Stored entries

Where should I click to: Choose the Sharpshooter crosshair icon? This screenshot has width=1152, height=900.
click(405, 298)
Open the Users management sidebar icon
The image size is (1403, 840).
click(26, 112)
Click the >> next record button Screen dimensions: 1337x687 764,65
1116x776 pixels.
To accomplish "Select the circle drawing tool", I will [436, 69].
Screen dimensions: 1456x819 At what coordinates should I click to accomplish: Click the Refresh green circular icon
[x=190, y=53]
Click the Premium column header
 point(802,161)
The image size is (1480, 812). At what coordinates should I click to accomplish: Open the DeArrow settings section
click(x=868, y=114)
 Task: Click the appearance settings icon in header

EXERCISE REQUIREMENTS
Render every line of the rows above as a Markdown table with the columns "Row" and "Line", numbering each line in order and leaving out blank lines.

THE RESULT
| Row | Line |
|---|---|
| 1 | Where should I click to: Choose the Sharpshooter crosshair icon? This screenshot has width=1152, height=900. |
| 2 | click(405, 298) |
| 3 | Open the Users management sidebar icon |
| 4 | The image size is (1403, 840). |
| 5 | click(26, 112) |
| 6 | Click the >> next record button Screen dimensions: 1337x687 764,65 |
| 7 | 1116x776 pixels. |
| 8 | To accomplish "Select the circle drawing tool", I will [436, 69]. |
| 9 | Screen dimensions: 1456x819 At what coordinates should I click to accomplish: Click the Refresh green circular icon |
| 10 | [x=190, y=53] |
| 11 | Click the Premium column header |
| 12 |  point(802,161) |
| 13 | The image size is (1480, 812). At what coordinates should I click to accomplish: Open the DeArrow settings section |
| 14 | click(x=868, y=114) |
| 15 |  Task: Click the appearance settings icon in header |